| WORK TO COMPLETE |
Find every line in the records below that holds the word "Feher", and copy each one.

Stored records
++++++++++
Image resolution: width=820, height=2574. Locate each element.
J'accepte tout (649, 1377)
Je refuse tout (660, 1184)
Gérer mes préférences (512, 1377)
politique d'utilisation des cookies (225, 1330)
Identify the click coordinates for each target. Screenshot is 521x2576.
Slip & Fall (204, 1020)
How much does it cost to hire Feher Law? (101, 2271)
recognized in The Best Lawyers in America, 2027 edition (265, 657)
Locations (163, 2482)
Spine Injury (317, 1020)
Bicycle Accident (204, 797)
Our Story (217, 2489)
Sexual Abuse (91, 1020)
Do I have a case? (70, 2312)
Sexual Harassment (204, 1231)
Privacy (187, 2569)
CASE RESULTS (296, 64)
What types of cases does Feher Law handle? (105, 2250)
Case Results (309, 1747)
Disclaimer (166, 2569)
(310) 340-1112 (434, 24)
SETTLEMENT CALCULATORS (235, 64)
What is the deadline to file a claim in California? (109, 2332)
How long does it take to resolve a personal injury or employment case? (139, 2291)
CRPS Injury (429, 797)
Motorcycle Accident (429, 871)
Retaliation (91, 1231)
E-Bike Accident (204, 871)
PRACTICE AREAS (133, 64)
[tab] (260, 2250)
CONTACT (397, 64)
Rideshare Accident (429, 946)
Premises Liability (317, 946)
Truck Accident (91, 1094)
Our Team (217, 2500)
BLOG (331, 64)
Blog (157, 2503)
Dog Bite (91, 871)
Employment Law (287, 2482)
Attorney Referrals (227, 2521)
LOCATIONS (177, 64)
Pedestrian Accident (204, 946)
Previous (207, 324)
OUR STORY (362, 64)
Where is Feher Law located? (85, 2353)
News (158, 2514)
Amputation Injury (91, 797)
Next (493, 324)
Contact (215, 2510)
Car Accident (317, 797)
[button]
++++++++++
| ANSWER TO THE PROBLEM |
How much does it cost to hire Feher Law? (101, 2271)
What types of cases does Feher Law handle? (105, 2250)
Where is Feher Law located? (85, 2353)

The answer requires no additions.